**TASK TO COMPLETE**
Set down exactly the lines below, starting at the one that contains "Customize the Copy of Default Profile draft" and ending at the one that contains "Task: Select the KONUT ALANI function cell", with both of those lines included and nothing else.

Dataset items
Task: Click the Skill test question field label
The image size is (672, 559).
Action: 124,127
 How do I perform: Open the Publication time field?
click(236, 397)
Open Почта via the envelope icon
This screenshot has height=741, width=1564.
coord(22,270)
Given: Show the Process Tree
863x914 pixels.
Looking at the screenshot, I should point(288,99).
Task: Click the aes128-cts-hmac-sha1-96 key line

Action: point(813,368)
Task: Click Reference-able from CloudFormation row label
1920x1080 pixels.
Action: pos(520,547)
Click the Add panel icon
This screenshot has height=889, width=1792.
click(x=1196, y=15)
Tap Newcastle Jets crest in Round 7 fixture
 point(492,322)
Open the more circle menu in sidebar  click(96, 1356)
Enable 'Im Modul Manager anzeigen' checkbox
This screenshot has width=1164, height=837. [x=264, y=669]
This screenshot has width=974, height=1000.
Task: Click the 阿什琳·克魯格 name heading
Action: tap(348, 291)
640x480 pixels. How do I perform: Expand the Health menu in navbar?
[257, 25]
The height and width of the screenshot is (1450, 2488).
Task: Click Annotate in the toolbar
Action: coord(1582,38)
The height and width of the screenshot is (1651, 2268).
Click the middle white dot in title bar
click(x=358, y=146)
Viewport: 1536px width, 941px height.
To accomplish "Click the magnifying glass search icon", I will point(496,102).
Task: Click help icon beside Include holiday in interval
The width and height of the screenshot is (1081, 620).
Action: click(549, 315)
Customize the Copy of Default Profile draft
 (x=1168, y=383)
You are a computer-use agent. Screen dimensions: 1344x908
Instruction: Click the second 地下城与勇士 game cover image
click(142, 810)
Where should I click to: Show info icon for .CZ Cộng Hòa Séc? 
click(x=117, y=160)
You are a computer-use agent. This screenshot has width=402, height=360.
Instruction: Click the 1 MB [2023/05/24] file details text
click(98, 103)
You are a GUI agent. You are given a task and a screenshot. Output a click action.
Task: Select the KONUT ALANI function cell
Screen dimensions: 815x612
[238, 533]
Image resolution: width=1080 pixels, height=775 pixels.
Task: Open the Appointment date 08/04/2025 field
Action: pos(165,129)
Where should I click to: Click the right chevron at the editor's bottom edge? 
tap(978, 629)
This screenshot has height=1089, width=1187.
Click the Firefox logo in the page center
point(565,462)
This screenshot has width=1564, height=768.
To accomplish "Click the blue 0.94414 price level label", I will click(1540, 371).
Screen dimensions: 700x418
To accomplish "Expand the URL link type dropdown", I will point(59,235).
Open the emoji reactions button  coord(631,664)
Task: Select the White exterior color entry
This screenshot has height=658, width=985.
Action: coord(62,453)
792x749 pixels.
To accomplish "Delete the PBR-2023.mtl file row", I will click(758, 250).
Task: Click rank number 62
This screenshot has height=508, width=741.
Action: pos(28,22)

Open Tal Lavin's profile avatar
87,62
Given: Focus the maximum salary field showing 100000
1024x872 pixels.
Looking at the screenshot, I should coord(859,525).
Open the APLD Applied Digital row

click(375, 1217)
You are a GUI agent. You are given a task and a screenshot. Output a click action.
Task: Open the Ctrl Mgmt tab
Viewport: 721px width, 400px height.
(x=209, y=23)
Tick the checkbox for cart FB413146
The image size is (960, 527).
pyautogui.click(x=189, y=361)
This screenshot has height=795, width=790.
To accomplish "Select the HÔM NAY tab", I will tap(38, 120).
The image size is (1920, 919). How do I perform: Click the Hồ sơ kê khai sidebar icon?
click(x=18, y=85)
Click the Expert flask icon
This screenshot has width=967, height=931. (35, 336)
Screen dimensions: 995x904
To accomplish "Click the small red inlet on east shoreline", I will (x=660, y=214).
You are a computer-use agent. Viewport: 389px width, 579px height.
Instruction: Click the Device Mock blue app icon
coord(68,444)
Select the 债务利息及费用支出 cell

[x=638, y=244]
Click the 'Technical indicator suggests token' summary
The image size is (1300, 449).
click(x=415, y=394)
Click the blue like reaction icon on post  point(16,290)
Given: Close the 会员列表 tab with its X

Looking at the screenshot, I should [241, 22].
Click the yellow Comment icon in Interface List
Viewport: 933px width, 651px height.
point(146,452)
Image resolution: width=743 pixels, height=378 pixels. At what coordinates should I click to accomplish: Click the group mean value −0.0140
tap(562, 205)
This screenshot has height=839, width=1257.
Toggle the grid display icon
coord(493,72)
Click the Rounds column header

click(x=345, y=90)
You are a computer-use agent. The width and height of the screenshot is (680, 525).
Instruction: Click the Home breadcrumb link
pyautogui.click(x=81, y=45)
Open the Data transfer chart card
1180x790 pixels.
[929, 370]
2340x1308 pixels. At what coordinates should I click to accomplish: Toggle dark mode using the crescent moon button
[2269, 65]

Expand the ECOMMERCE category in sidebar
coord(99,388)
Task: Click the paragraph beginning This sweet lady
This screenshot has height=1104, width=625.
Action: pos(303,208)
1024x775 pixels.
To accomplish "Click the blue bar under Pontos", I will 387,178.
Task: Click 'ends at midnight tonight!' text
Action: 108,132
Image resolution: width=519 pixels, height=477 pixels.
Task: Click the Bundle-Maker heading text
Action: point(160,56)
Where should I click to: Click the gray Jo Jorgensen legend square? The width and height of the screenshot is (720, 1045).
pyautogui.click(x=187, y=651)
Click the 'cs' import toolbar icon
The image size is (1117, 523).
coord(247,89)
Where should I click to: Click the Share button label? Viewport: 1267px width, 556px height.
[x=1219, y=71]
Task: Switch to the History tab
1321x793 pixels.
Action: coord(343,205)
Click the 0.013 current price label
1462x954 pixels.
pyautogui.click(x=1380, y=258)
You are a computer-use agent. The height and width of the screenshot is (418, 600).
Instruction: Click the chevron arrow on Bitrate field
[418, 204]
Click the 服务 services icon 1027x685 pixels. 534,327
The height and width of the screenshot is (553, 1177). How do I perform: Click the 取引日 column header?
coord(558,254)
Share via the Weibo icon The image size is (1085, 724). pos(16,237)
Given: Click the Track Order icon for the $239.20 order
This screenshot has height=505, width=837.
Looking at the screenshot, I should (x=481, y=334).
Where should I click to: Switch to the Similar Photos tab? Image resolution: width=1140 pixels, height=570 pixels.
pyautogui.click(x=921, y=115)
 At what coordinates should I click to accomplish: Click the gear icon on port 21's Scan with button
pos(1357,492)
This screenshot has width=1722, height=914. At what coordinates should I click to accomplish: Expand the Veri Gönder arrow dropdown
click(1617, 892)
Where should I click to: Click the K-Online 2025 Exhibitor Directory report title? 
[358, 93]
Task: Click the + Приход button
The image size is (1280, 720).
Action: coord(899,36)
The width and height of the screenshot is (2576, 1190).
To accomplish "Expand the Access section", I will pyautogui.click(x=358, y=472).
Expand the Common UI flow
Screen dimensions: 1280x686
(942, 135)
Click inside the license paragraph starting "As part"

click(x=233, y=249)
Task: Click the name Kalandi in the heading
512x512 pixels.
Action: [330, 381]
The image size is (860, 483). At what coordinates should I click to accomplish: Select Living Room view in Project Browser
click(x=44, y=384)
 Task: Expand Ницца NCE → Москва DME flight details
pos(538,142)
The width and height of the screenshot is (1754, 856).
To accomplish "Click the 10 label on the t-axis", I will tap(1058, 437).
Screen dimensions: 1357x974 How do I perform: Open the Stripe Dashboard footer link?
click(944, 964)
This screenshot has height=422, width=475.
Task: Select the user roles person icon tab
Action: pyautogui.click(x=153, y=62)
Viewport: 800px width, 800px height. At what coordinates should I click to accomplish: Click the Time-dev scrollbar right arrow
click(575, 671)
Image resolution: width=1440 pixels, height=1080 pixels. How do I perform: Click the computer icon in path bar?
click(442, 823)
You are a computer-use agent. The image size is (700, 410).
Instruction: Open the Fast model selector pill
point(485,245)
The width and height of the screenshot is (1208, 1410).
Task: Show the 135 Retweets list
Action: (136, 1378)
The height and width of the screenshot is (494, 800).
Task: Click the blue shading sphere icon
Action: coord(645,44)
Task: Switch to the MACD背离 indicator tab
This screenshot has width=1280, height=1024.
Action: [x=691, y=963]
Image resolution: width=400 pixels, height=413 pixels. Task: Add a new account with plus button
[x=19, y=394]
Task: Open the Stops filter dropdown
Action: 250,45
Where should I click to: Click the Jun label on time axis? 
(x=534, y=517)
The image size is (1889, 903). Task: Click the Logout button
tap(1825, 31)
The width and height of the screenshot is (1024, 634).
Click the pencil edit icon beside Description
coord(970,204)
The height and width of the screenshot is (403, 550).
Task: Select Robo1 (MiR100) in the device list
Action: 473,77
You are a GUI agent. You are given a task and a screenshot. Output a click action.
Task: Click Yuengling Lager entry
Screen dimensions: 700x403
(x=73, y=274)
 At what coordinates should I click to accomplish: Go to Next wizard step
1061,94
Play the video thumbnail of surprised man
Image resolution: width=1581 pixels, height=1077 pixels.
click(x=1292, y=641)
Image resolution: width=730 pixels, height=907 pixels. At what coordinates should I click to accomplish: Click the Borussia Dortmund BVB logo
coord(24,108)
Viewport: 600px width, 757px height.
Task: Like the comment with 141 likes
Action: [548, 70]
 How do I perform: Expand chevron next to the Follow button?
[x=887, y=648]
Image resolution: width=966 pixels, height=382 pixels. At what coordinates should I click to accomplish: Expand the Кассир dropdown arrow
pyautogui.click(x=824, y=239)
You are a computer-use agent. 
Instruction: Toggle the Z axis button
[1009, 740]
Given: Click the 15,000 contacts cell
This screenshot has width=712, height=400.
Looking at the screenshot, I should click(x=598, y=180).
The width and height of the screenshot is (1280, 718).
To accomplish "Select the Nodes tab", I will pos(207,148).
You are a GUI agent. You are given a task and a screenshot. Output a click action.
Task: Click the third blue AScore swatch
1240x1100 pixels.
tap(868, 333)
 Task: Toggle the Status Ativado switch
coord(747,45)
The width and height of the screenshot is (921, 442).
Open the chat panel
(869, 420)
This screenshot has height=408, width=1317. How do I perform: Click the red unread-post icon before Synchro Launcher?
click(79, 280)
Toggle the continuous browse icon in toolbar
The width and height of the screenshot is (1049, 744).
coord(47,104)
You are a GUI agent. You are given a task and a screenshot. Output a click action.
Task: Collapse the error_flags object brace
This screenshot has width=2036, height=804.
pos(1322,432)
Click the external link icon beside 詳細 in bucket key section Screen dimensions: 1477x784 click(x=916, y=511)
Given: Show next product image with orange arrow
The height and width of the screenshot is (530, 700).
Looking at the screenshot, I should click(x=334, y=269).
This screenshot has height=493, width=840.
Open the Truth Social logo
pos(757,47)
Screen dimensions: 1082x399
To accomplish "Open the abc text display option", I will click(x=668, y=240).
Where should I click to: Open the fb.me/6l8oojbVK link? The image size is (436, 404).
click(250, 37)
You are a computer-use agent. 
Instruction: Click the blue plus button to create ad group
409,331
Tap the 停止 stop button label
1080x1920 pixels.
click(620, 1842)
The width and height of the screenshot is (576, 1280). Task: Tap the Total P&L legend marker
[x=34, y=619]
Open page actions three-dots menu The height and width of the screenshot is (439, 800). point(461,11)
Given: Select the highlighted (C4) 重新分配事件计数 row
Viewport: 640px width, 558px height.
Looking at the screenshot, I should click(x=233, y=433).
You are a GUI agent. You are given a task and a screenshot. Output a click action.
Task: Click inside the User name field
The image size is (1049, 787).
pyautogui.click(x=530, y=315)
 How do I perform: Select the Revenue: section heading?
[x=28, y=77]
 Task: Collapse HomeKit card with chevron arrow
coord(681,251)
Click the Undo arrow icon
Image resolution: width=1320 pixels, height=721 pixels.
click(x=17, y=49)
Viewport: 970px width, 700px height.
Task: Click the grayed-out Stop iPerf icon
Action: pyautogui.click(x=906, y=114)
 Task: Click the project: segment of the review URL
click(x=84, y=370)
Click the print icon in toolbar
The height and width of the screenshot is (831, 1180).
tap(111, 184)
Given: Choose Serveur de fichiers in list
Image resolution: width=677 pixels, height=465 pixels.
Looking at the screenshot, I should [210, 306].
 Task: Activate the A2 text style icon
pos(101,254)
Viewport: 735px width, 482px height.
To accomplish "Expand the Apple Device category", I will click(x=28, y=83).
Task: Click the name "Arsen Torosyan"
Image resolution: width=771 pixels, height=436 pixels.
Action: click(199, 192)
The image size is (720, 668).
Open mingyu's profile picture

**WORKED SOLUTION**
Customize the Copy of Default Profile draft
 (x=1168, y=383)
You are a computer-use agent. Screen dimensions: 1344x908
Instruction: Click the second 地下城与勇士 game cover image
click(142, 810)
Where should I click to: Show info icon for .CZ Cộng Hòa Séc? 
click(x=117, y=160)
You are a computer-use agent. This screenshot has width=402, height=360.
Instruction: Click the 1 MB [2023/05/24] file details text
click(98, 103)
You are a GUI agent. You are given a task and a screenshot. Output a click action.
Task: Select the KONUT ALANI function cell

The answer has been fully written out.